* **Textauszug**
• • •

# Heute geholt Radon ZR Team 7.0



## Blitzlichtbim (30. Juli 2011)

Habe heute direkt bei Radon das ZR Team 7.0 geholt.
Super Beratung, die auch Ahnung hat, nicht so wie viele andere.
Nun aber eine Frage, da die nächste  Servicewerkstatt zur Erstinspektion ca 70 km von mir entfernt, ich aber eine kleine Zweiradwerkstatt um die Ecke habe, kann ich auch dort das Bike zur insp. bringen ?


----------



## toledo2390 (30. Juli 2011)

Können schon 
Aber manche nehmen auch nur Fahrräder die sie selbst verkauft haben.

Frag doch einfach mal
Ob, wenn der Mechaniker was verpfuscht, die Garantie bleibt weis ich nicht.


----------



## MTB-News.de




----------



## Blitzlichtbim (30. Juli 2011)

Der macht das, hatte mein Pepperbike auch da


----------



## siga (30. Juli 2011)

Das würde mich auchmal interessieren.

Erlischt die Garantie wenn ich das Bike nicht nachweisslich zur Inspektion bringe?

Was wird bei einer Erstinspektion alles gemacht?

mfg


----------



## Blitzlichtbim (30. Juli 2011)

Da wird die Schaltung eingestellt, alle Züge nachgestellt und die Speichen und Schrauben nachgezogen


----------



## Tobbe2810 (8. August 2011)

Wann sollte man zur Erstinspektion?
habe jetzt mein Team 7.0 ca. 3 Wochen und habe jetzt 350 km drauf.. sollte ich langsam mal zur Inspektion? 
Danke schonmal!


----------



## Blitzlichtbim (8. August 2011)

Tobbe2810 schrieb:


> Wann sollte man zur Erstinspektion?
> habe jetzt mein Team 7.0 ca. 3 Wochen und habe jetzt 350 km drauf.. sollte ich langsam mal zur Inspektion?
> Danke schonmal!


Na dann kannst du schon mal einen Termin machen.
Ich bringe es heute nach 1 Woche und 180 km hin


----------

• • •

* **Datensatzauszüge**
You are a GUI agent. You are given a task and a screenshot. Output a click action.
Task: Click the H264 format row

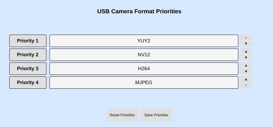tap(144, 69)
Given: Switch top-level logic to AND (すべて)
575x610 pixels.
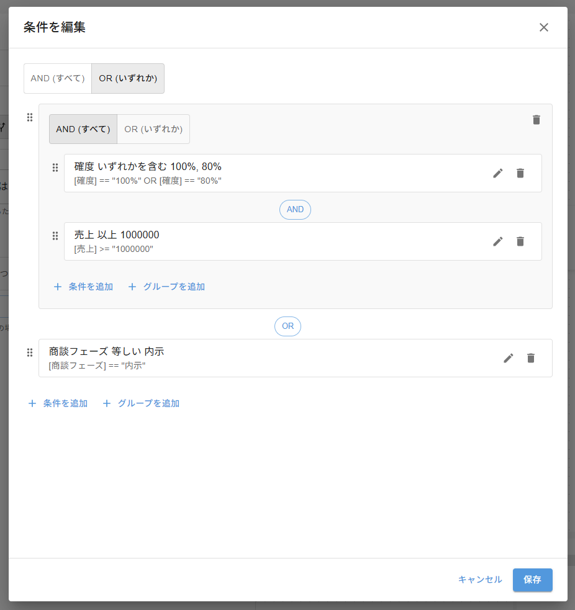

• • •

* **Aufgabenbeschreibung**
Was wird laut dem Forenbeitrag zum Radon ZR Team 7.0 bei einer Erstinspektion gemacht?

* **Lösung**
Die Schaltung wird eingestellt, alle Züge werden nachgestellt, und die Speichen und Schrauben werden nachgezogen.